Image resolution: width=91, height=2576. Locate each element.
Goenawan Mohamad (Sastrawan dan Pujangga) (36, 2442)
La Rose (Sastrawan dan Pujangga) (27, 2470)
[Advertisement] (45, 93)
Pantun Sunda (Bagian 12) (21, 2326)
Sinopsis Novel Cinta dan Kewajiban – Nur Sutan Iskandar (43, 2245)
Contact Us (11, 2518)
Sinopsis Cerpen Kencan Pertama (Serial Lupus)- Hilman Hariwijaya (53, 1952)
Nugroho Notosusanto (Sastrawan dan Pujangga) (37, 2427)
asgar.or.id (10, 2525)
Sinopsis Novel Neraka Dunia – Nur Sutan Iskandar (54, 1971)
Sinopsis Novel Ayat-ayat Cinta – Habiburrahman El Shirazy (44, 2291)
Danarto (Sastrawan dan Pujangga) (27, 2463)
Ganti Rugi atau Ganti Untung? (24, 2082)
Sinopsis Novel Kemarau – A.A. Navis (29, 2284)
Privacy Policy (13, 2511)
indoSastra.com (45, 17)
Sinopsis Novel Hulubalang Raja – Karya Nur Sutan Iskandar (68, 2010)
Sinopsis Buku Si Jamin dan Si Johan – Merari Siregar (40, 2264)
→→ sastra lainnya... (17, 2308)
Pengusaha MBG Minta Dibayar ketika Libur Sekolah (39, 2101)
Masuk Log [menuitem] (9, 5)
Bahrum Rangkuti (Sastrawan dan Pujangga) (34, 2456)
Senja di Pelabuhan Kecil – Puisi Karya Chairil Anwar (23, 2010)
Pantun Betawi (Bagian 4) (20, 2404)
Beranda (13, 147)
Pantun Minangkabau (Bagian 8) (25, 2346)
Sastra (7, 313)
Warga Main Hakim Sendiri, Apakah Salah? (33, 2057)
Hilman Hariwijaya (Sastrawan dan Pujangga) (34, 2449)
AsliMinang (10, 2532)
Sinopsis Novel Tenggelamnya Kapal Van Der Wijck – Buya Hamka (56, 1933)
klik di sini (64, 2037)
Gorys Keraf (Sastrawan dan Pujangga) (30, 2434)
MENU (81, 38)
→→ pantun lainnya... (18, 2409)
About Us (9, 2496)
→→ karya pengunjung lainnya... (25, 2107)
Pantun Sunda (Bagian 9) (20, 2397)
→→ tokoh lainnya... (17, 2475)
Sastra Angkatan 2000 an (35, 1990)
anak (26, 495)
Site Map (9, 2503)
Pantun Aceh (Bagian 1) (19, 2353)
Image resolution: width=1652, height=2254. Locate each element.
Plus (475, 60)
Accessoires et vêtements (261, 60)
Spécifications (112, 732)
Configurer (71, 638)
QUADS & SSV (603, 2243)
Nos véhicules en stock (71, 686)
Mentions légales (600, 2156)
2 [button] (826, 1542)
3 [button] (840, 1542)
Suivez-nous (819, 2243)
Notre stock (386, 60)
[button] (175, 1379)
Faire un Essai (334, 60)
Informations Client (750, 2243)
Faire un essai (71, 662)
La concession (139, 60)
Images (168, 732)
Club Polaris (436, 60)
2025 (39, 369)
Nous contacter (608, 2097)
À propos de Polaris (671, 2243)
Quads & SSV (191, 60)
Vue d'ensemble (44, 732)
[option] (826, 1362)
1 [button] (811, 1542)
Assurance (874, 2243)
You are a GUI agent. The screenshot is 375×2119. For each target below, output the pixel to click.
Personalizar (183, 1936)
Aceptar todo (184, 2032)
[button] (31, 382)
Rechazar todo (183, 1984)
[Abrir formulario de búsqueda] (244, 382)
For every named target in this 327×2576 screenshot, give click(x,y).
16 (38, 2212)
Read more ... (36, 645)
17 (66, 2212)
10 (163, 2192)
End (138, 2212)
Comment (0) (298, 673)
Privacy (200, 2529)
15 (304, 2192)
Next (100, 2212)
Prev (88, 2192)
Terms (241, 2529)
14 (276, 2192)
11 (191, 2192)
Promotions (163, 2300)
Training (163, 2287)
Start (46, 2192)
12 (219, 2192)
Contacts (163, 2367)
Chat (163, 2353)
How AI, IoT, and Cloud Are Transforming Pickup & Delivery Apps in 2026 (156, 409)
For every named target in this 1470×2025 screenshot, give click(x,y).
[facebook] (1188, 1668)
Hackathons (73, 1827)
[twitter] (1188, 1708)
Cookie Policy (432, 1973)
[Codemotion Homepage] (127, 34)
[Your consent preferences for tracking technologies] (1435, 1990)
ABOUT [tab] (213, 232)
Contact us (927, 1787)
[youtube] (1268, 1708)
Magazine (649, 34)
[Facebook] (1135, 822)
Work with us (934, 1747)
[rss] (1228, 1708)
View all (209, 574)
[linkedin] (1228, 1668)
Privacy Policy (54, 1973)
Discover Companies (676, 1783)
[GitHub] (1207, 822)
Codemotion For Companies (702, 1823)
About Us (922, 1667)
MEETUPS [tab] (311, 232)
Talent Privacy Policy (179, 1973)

=-=-=

# EXERCISE
Write the lines again exactly, from the first line of the material above to the line that includes "Ganti Rugi atau Ganti Untung? (24, 2082)", both included. Leave out all the rest.

# THE COMPLETED TASK
Image resolution: width=91, height=2576. Locate each element.
Goenawan Mohamad (Sastrawan dan Pujangga) (36, 2442)
La Rose (Sastrawan dan Pujangga) (27, 2470)
[Advertisement] (45, 93)
Pantun Sunda (Bagian 12) (21, 2326)
Sinopsis Novel Cinta dan Kewajiban – Nur Sutan Iskandar (43, 2245)
Contact Us (11, 2518)
Sinopsis Cerpen Kencan Pertama (Serial Lupus)- Hilman Hariwijaya (53, 1952)
Nugroho Notosusanto (Sastrawan dan Pujangga) (37, 2427)
asgar.or.id (10, 2525)
Sinopsis Novel Neraka Dunia – Nur Sutan Iskandar (54, 1971)
Sinopsis Novel Ayat-ayat Cinta – Habiburrahman El Shirazy (44, 2291)
Danarto (Sastrawan dan Pujangga) (27, 2463)
Ganti Rugi atau Ganti Untung? (24, 2082)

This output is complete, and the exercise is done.